Step 2: Parsing NICs and NUMA Nodes...
Step 3: Mapping GPUs to NICs...
Mapping complete! Results saved in NIC-to-GPU.txt.
GPU0 (NUMA 0):
  - NIC: gpu0_eth
  - NIC: gpu1_eth
  - NIC: gpu2_eth
  - NIC: gpu3_eth
  - NIC: stor0_eth
  - NIC: stor1_eth
GPU0 (NUMA 0):
  - NIC: gpu0_eth
  - NIC: gpu1_eth
  - NIC: gpu2_eth
  - NIC: gpu3_eth
  - NIC: stor0_eth
  - NIC: stor1_eth
GPU0 (NUMA 0):
  - NIC: gpu0_eth
  - NIC: gpu1_eth
  - NIC: gpu2_eth
  - NIC: gpu3_eth
  - NIC: stor0_eth
  - NIC: stor1_eth
GPU0 (NUMA 0):
  - NIC: gpu0_eth
  - NIC: gpu1_eth
  - NIC: gpu2_eth
  - NIC: gpu3_eth
  - NIC: stor0_eth
  - NIC: stor1_eth
GPU1 (NUMA 1):
  - NIC: ens61f1np1
  - NIC: gpu4_eth
  - NIC: gpu5_eth
  - NIC: gpu6_eth
  - NIC: gpu7_eth
  - NIC: mgmt_eth
GPU1 (NUMA 1):
  - NIC: ens61f1np1
  - NIC: gpu4_eth
  - NIC: gpu5_eth
  - NIC: gpu6_eth
  - NIC: gpu7_eth
  - NIC: mgmt_eth
GPU1 (NUMA 1):
  - NIC: ens61f1np1
  - NIC: gpu4_eth
  - NIC: gpu5_eth
  - NIC: gpu6_eth
  - NIC: gpu7_eth
  - NIC: mgmt_eth
GPU1 (NUMA 1):
  - NIC: ens61f1np1
  - NIC: gpu4_eth
  - NIC: gpu5_eth
  - NIC: gpu6_eth
  - NIC: gpu7_eth
  - NIC: mgmt_eth

You will notice that there is not a 1:1 GPU to NIC association. Instead, multiple NIC interfaces are associated with the GPU. This is because they belong to the same Non-Uniform Memory Access (NUMA) node affinity.

Systems employing a NUMA architecture contain collections of hardware resources including CPUs, GPUs memory, and PCIe devices (including NICs), grouped together in what is known as a “NUMA node”. These resources are considered "local" to each other. From the point of view of a GPU, devices in the same NUMA node are the most closely associated with that GPU. The NUMA node is identified by the NUMA Affinity.

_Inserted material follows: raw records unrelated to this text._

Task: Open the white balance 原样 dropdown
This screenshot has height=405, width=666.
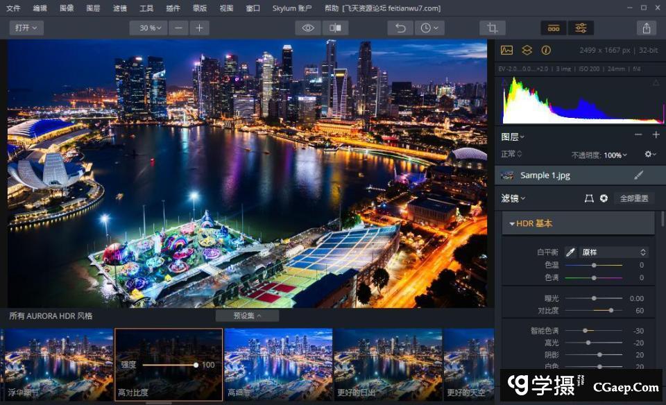Action: click(x=614, y=252)
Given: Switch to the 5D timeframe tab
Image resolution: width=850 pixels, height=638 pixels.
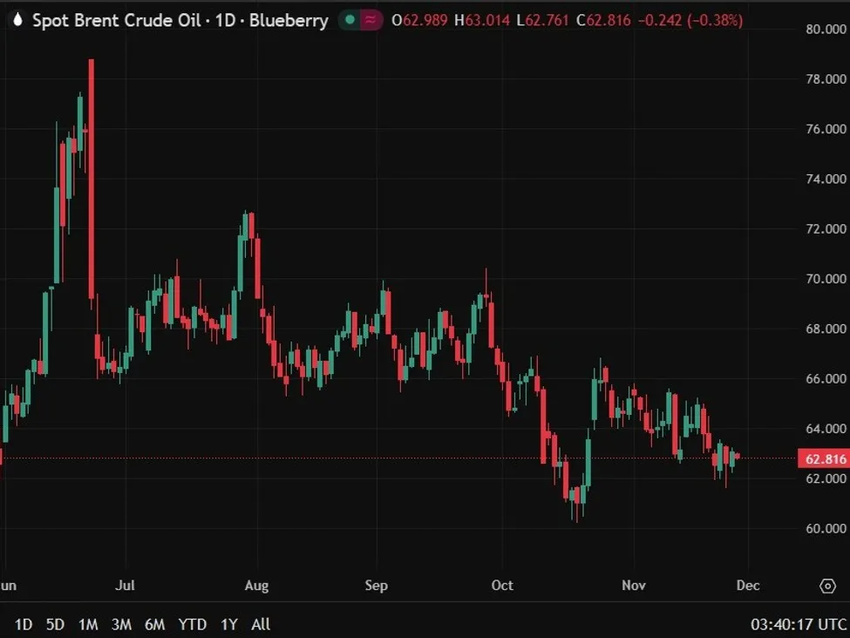Looking at the screenshot, I should (x=55, y=624).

Multiple NICs and GPUs may be connected to the same PCIe complex or switch within a NUMA node. This makes the NICs accessible to all GPUs sharing that complex. However, while all NICs in a NUMA node are accessible to any GPU in the same node, the NICs are allocated dynamically for usage by a given GPU, based on availability, traffic type, latency, and so on.

Communication Between GPUs on the Same NUMA Node (e.g., GPU1 ↔ GPU2):

GPUs on the same NUMA node (e.g., GPU1 and GPU2) communicate directly over the high-bandwidth, low-latency interconnect, such as Infinity Fabric (in AMD systems).

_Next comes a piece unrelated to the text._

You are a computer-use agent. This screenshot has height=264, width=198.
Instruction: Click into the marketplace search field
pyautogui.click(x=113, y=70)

These interconnects avoid the CPU and main memory entirely, offering much faster communication compared to NUMA-crossing communication. Since both GPUs are "local" to the same memory controller and CPU, the communication path is highly optimized.

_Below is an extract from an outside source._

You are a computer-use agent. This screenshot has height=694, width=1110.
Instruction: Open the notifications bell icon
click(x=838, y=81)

Communication Between GPUs on Different NUMA Nodes (e.g., GPU1 ↔ GPU4):

Communication between GPUs on different NUMA nodes (e.g., GPU1 on NUMA 0 and GPU4 on NUMA 1) must traverse additional layers of the system architecture, which introduces higher latency. The path typically follows:

  • GPU1 → CPU (NUMA 0): Data is sent from GPU1 to the CPU on NUMA 0.
  • Inter-NUMA Link: The CPUs in NUMA 0 and NUMA 1 are connected via an interconnect such as Infinity Fabric or UPI (Ultra Path Interconnect).
  • CPU (NUMA 1) → GPU4: The data is forwarded from the CPU on NUMA 1 to GPU4.

Changing NIC attributes

This section shows you how to add or change a NIC’s Interface Name, MTU, DNS, IP Addresses and Routing table entries.

Editing and reapplying the network configuration (netplan) file

The network configuration is described in the netplan *.yaml file found under: /etc/netplan/.

Notice that the actual file name might vary. Examples:

/etc/netplan/01-netcfg.yaml

/etc/netplan/00-installer-config.yaml

Changing any interface attribute involves editing this file and reapplying the network plan as shown below:

  1. Find the default names of the logical interfaces.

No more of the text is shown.